“Everywhere we look, economics plays a dominant role in how institutions now operate. And the more we measure human progress in terms of dollars and cents instead of dollars and sense, the greater the myopia becomes. As remedies to the worlds most complex and dangerous threats become limited to profitable investments, the full talents of the human organism never come to bear.”Rebecca Costa, first time non-fiction science writer, has captured the interest of the largest publishers in the world. Theoretically Costa has managed to orbit the Globe in the first three weeks of her book’s release by simple virtue of the unprecedented interest it has drawn in China, Korea, Australia, Japan and, the UK. It all began in the United States, right here in Central California.
‘The Watchman’s Rattle’ by Rebecca Costa is suddenly storming the minds of great thinkers around the world.
Costa is positioned to rattle things up significantly for ‘great thinkers’ as well as average and non-thinkers alike.
Costa’s recent publication, appropriately entitled The Watchman’s Rattle (an antiquated warning apparatus used to forewarn villagers of impending danger) could be the long awaited ‘superman kryptonite’.
Costa’s five years of research at Harvard and Stanford and her familiarity in the field of pioneer thinking during the technology boom in Silicon Valley coupled with her ability to use her brain to clearly delineate between beliefs and facts, has enabled her to exploit the next evolutionary “tool,” the human mind. Costa has collated and compressed volumes of centuries old and new documented evidence about certain aspects of our brains into a legible and easy to read text.
Through a coalescence of history, social science and biology, Costa reveals re- use of the greatest weapon of mass destruction ever known or realized by man, the human brain.
This new tool is nothing more than a cultivated skill we can use to assure our survival on planet Earth. Imagine conquering the powerful trap of learned thoughts, feelings, and behaviors that have slowed progress and prevented complex problem solving in human history. Imagine evolving at the same pace as social complexity.
We know that there are many more solutions to problems than can be perceived by the limited handful of brains appointed as “the best and the brightest,” yet we have been socially influenced by the limited beliefs of shortcomings of organized societies. Human behavior has been systematically repeated generation after generation, often without a standard, and often based solely on beliefs rather than on repeatable facts. This has lead to a form of mental gridlock, according to Costa.
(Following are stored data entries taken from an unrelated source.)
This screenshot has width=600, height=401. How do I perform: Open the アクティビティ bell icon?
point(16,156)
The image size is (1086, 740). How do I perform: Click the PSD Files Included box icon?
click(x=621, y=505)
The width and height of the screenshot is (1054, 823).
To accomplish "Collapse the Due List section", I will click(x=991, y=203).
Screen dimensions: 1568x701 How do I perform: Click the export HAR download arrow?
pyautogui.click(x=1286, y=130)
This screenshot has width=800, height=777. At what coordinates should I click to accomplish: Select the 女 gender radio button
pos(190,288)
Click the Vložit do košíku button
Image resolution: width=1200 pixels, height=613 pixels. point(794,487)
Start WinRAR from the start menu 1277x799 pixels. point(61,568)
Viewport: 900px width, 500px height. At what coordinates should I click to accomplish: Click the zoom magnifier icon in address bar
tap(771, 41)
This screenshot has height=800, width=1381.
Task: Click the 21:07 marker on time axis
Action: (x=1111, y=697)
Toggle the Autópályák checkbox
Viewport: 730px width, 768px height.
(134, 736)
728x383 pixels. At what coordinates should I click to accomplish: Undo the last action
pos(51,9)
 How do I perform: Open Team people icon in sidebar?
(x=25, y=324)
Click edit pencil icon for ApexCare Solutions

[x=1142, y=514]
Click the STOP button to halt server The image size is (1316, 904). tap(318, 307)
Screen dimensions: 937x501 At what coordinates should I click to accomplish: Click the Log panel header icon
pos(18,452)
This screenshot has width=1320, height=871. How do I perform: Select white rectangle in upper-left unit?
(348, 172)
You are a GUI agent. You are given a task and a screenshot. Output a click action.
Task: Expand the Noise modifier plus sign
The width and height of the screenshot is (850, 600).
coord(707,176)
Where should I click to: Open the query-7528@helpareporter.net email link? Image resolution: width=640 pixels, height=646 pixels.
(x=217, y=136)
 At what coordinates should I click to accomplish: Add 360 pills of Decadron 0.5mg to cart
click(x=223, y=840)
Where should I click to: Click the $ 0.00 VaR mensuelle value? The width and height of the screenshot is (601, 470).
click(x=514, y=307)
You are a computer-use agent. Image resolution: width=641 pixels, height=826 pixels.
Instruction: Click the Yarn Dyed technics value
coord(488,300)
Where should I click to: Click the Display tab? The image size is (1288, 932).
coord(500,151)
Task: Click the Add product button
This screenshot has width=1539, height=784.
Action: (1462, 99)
Costa points out how we are living in a political climate of global ‘mental gridlock,’ the results of which are not going to be resolved by changing colors from blue to red in Washington D.C.;
Costa has bridged gaps connecting not only domestic violence to gang-related activity but she has woven terrorism, global warming, oil spills and pandemic viruses together logically and systematically. The timing and marketing of the research found in ‘The Watchman’s Rattle’ may serve to posture our civilization from creating its very demise, as has been the case in pre-existing civilizations.
To make her point, Costa tells a cute but pertinent story of a guy stuck with a flat tire located just outside of an insane asylum. As he is just about to return the lug nuts to the spare tire, he inadvertently tips the hubcap and all the lug nuts roll down a drain. “Now what are you going to do?” utters a voice from within the fence of the asylum who had been silently observing. “I guess I am stuck until I can get some assistance” he replies to the inmate. Responding again from within the confines, the inmate says, “Why not take one lug nut from each of the other three tires just to get you to town?”
“Why that is genius! How did you come up with that?”
“I may be crazy but I’m not stupid,” replied the voice from behind the fence.
Proven beyond the shadow of a doubt that we are all born with an inherent ability to receive “insights” or ‘ideas,’ the task now at hand is to find ways to agree on the difference between facts and beliefs, as Costa puts it.
We can now rely on the use of established facts to guide us away from the historical pattern of extinction by murdering each other over personal beliefs, and begin again putting the wellbeing of the greater good at the forefront of human needs on topics that range from economic trends and pop culture to education and environmental policy.
Her book reveals how we can reverse the downward spiral of government debt, pollution, crowded jails and more of society’s ills. She presents references to scientific evidence that the human brain can be retrained to comprehend, analyze, and resolve complex problems. Science names it “Insight-on-demand.”
The Watchman’s Rattle is a brilliant manifesto-cum-platform for dialog and meaningful exchange of ideas. “Now wait a minute, a great idea doesn’t care where it comes from,” Costa said her father told her at a young age during a father-daughter debate. Sounds like genius runs in her family, and probably yours too.